Set task: Copy out every one of the following rows word for word, without changing anything.

Entries supplied:
◇ ◇ ◇
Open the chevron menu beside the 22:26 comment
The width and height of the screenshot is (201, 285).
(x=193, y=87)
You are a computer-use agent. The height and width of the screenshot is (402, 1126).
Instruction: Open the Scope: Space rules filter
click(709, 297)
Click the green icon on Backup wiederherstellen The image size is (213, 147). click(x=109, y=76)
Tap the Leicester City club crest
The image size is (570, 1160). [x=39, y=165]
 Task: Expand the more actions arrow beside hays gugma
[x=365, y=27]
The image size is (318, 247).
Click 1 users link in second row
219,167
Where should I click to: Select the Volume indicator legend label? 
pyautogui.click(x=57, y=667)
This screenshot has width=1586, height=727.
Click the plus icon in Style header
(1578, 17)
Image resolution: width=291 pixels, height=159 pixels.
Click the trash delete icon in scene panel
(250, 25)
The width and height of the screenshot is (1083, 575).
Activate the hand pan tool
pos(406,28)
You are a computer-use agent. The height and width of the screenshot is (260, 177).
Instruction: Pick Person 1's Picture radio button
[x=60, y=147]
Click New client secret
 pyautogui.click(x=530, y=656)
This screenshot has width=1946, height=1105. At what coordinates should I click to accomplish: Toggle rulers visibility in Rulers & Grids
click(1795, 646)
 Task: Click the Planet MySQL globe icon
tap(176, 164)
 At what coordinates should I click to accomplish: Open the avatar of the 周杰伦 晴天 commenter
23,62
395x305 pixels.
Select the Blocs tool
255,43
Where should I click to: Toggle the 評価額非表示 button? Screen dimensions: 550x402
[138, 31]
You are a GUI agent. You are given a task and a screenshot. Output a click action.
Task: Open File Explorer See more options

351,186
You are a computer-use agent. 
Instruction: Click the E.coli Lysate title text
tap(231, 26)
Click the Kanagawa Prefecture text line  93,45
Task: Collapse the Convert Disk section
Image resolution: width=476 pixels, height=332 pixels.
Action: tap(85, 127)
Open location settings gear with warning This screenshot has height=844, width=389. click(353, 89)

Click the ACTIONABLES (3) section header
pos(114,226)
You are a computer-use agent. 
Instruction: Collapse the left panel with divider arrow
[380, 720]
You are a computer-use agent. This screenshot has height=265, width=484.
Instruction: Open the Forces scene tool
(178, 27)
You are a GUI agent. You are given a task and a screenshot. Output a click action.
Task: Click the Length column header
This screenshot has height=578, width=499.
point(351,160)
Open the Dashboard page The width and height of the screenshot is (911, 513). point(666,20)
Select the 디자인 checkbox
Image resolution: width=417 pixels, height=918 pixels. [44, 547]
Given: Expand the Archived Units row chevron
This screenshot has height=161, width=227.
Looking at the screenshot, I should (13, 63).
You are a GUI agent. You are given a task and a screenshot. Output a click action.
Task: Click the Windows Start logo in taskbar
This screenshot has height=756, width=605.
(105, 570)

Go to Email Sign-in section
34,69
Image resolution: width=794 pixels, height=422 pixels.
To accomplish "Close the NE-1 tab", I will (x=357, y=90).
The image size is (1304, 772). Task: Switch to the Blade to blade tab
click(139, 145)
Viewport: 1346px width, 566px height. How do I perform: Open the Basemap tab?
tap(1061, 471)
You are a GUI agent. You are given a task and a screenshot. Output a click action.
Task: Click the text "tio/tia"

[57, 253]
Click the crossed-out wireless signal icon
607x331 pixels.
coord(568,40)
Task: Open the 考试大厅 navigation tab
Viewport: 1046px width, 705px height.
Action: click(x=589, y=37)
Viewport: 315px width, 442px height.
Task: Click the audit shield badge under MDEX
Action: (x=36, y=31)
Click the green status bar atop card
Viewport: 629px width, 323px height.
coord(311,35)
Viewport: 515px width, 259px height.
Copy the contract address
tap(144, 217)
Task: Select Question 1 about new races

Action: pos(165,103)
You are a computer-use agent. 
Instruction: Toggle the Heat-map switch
◇ ◇ ◇
Completed exercise:
Open the chevron menu beside the 22:26 comment
The width and height of the screenshot is (201, 285).
(x=193, y=87)
You are a computer-use agent. The height and width of the screenshot is (402, 1126).
Instruction: Open the Scope: Space rules filter
click(709, 297)
Click the green icon on Backup wiederherstellen The image size is (213, 147). click(x=109, y=76)
Tap the Leicester City club crest
The image size is (570, 1160). [x=39, y=165]
 Task: Expand the more actions arrow beside hays gugma
[x=365, y=27]
The image size is (318, 247).
Click 1 users link in second row
219,167
Where should I click to: Select the Volume indicator legend label? 
pyautogui.click(x=57, y=667)
This screenshot has width=1586, height=727.
Click the plus icon in Style header
(1578, 17)
Image resolution: width=291 pixels, height=159 pixels.
Click the trash delete icon in scene panel
(250, 25)
The width and height of the screenshot is (1083, 575).
Activate the hand pan tool
pos(406,28)
You are a computer-use agent. The height and width of the screenshot is (260, 177).
Instruction: Pick Person 1's Picture radio button
[x=60, y=147]
Click New client secret
 pyautogui.click(x=530, y=656)
This screenshot has width=1946, height=1105. At what coordinates should I click to accomplish: Toggle rulers visibility in Rulers & Grids
click(1795, 646)
 Task: Click the Planet MySQL globe icon
tap(176, 164)
 At what coordinates should I click to accomplish: Open the avatar of the 周杰伦 晴天 commenter
23,62
395x305 pixels.
Select the Blocs tool
255,43
Where should I click to: Toggle the 評価額非表示 button? Screen dimensions: 550x402
[138, 31]
You are a GUI agent. You are given a task and a screenshot. Output a click action.
Task: Open File Explorer See more options

351,186
You are a computer-use agent. 
Instruction: Click the E.coli Lysate title text
tap(231, 26)
Click the Kanagawa Prefecture text line  93,45
Task: Collapse the Convert Disk section
Image resolution: width=476 pixels, height=332 pixels.
Action: tap(85, 127)
Open location settings gear with warning This screenshot has height=844, width=389. click(353, 89)

Click the ACTIONABLES (3) section header
pos(114,226)
You are a computer-use agent. 
Instruction: Collapse the left panel with divider arrow
[380, 720]
You are a computer-use agent. This screenshot has height=265, width=484.
Instruction: Open the Forces scene tool
(178, 27)
You are a GUI agent. You are given a task and a screenshot. Output a click action.
Task: Click the Length column header
This screenshot has height=578, width=499.
point(351,160)
Open the Dashboard page The width and height of the screenshot is (911, 513). point(666,20)
Select the 디자인 checkbox
Image resolution: width=417 pixels, height=918 pixels. [44, 547]
Given: Expand the Archived Units row chevron
This screenshot has height=161, width=227.
Looking at the screenshot, I should (13, 63).
You are a GUI agent. You are given a task and a screenshot. Output a click action.
Task: Click the Windows Start logo in taskbar
This screenshot has height=756, width=605.
(105, 570)

Go to Email Sign-in section
34,69
Image resolution: width=794 pixels, height=422 pixels.
To accomplish "Close the NE-1 tab", I will (x=357, y=90).
The image size is (1304, 772). Task: Switch to the Blade to blade tab
click(139, 145)
Viewport: 1346px width, 566px height. How do I perform: Open the Basemap tab?
tap(1061, 471)
You are a GUI agent. You are given a task and a screenshot. Output a click action.
Task: Click the text "tio/tia"

[57, 253]
Click the crossed-out wireless signal icon
607x331 pixels.
coord(568,40)
Task: Open the 考试大厅 navigation tab
Viewport: 1046px width, 705px height.
Action: click(x=589, y=37)
Viewport: 315px width, 442px height.
Task: Click the audit shield badge under MDEX
Action: (x=36, y=31)
Click the green status bar atop card
Viewport: 629px width, 323px height.
coord(311,35)
Viewport: 515px width, 259px height.
Copy the contract address
tap(144, 217)
Task: Select Question 1 about new races

Action: pos(165,103)
You are a computer-use agent. 
Instruction: Toggle the Heat-map switch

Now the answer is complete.